Geringe Chancen räumte Schäuble einer Änderung der europäischen Verträge ein, um damit die Finanzmarktarchitektur gemeinschaftlich in allen 28 EU-Staaten weiterzuentwickeln. Die Bereitschaft dazu sei sehr gering. Die Anforderungen an Vertragsänderungen, die nur durch Einstimmigkeit und nationale Ratifizierung in vielen Ländern mit Referenden ist, seien unglaublich hoch. "Wir können die Lösung dringender Probleme nicht auf die lange Bank schieben, bis wir diese Vertragsänderung haben", stellte Schäuble fest. Die jetzige Praxis insbesondere im Bereich der Bankenunion, in hohem Maße mit Vereinbarungen zwischen einzelnen Staaten zu arbeiten, sei laut Schäuble für alle gelernten und überzeugten Europapolitiker eigentlich Teufelszeug, weil es nicht institutionell und gemeinschaftlich ist.  "Das ist 'second-best', aber 'second-best' ist manchmal 'better than nothing'", so der Bundesfinanzminister. 
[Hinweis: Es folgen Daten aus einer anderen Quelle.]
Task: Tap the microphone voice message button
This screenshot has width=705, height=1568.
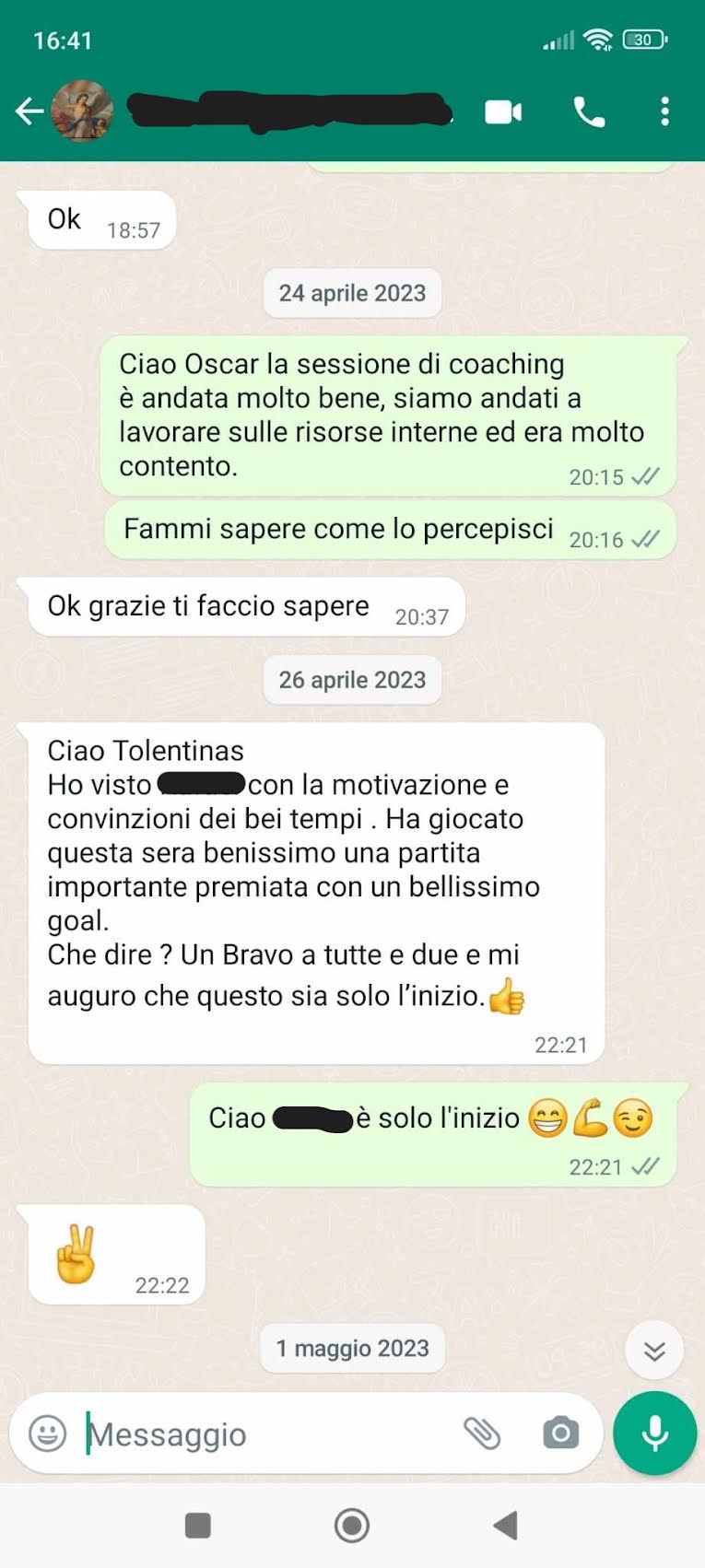Action: [654, 1433]
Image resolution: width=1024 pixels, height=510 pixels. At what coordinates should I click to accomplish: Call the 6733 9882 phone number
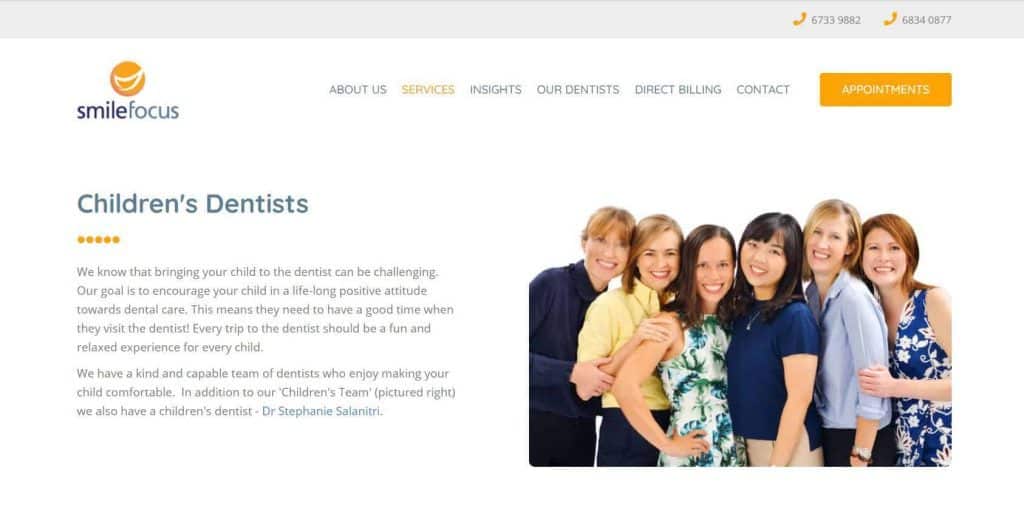coord(836,20)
"Ganz neue Anforderungen" 

Kritisch äußerte sich Schäuble zur ultralockeren Geldpolitik im Euro-Raum, die nach seinen Worten "ganz neue Anforderungen an Bankenaufsicht und Bankenregulierung stellt". Angesichts langfristiger Niedrigzinserwartungen sei klar, dass Banken in stärkerem Maße in risikoaffine Geschäftsfelder gingen, sagte Schäuble. Dies werde in zunehmendem Maße auch bei Versicherungen ein Thema, so der Bundesfinanzminister. Die Europäische Zentralbank (EZB) trägt aus seiner Sicht "zu sehr die Last dieser Komplexität einer Währungsunion ohne eine Finanz- und Wirtschaftsunion". Um diese Last zu verringern, sollten die Regierungen in Europa mehr tun, so Schäuble.